Passage extrait

=-=-=-=-=

HomeA la uneRAPPORT D’ACTIVITES 2014 DE L’ASCE : Des malversations portant sur plus de 800 millions de F CFA relevées

RAPPORT D’ACTIVITES 2014 DE L’ASCE : Des malversations portant sur plus de 800 millions de F CFA relevées


L’Autorité supérieure de contrôle d’Etat (ASCE) a officiellement remis son rapport général d’activités 2014 au président du Faso, Roch Marc Christian Kaboré, le 14 janvier 2016 au palais de Kosyam. Au-delà de la simple satisfaction à une obligation légale, l’institutionnalisation et la remise du rapport d’activités visent à faire en sorte que l’Etat burkinabè devienne un espace de service et non plus un espace d’enrichissement, de puissance et de prédation au profit d’une minorité. L’ASCE s’est employée à mettre en lumière les abus, les excès et les dysfonctionnements du système de gouvernance. Ce rapport est le fruit d’un travail d’exploitation et de coordination de plus de 600 contributions diverses issues de missions de l’ASCE, de l’Inspection générale des finances, des Inspections générales des services et parfois d’enquêtes conjointes. Les contrôles ont révélé des malversations à hauteur de 821 738 789 F CFA en 2014, où les détournements de fonds ou manquants de caisse représentent 90%. Le Burkina, classé pays de l’UEMOA le moins corrompu depuis 2013, occupe le deuxième rang après le Sénégal, au titre des pays les plus corrompus.

=-=-=-=-=

Exercice bref
Reprenez l'article consacré au rapport d'activités 2014 de l'ASCE et poursuivez-le à la suite de sa dernière phrase. Les lignes ne sont d'aucune utilité pour ce travail.

Données disponibles

=-=-=-=-=

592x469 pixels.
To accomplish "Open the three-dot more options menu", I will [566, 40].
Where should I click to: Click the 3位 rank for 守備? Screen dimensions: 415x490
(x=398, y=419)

=-=-=-=-=

Résultat attendu
 

« C’est mettant fin à l’impunité et en tenant les corrupteurs pour responsables, que nous pourrons commencer à restaurer la confiance dans nos institutions et aider nos gouvernants à asseoir un réarmement éthique fondé sur les valeurs d’intégrité et de responsabilités ». Ce sont ces mots du Contrôleur d’Etat, Luc Marius Ibriga, qui figurent en fin de message dans les premières pages du rapport d’activités de 192 pages qui met en évidence les tares et autres mauvaises pratiques au niveau de l’Administration burkinabè. L’administration est férue de textes, mais les pratiques institutionnelles sont faites en dehors des textes. Les détournements de fonds estimés à 2% en 2013 sont passés à 92% en 2014 selon le rapport. Pour infléchir la courbe de cette recrudescence de malversations, les contrôles doivent être réguliers et rigoureux, à entendre le contrôleur d’Etat, Luc Marius Ibriga. Selon le rapport, au niveau du contrôle et de l’audit, de 2009 à 2014, plusieurs types de malversations ont été constatés en fonction de leur prépondérance.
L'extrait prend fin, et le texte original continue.